Most of the gameplay is quite easy and somewhat (or at times fully) automated, depending on what you are working on. You'll be able to also get hints when you don't know what to take pictures of (the main form of gaining evidence to process later) should you choose to, so if you don't feel like procedurally covering every square inch of the crime scene, you don't have to. However, the flip side is that you can go through these parts of the game without help, which can be frustrating, yet also feel a bit more rewarding.
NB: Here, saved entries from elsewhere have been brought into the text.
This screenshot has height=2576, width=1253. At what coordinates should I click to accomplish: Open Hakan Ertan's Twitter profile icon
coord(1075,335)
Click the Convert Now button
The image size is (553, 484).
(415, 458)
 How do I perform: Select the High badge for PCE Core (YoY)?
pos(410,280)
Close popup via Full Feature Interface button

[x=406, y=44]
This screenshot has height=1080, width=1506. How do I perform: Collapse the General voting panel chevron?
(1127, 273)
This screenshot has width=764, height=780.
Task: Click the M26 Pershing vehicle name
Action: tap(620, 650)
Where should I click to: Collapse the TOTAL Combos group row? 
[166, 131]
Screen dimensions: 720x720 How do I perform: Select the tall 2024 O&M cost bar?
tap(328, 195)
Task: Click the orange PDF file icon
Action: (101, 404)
Unfortunately for Casebook - Episode 1 - Kidnapped, the gameplay is very linear though. After filling your camera with pictures, you'll process them and repeat until the crime scene has been thoroughly investigated. At that time, you'll move one step and another scene closer to solving the crime. The processes needed to solve the crime generally come in the form of mini-games, which are quite clever in their presentation.


Difficulty:

As far as difficulty goes, Casebook - Episode 1 - Kidnapped does have a small learning curve for the processing of some pieces of evidence, but in general, the game is relatively easy. In fact, after figuring out some of the not-so-obvious problems to solve, the game is easy enough that a monkey could play it.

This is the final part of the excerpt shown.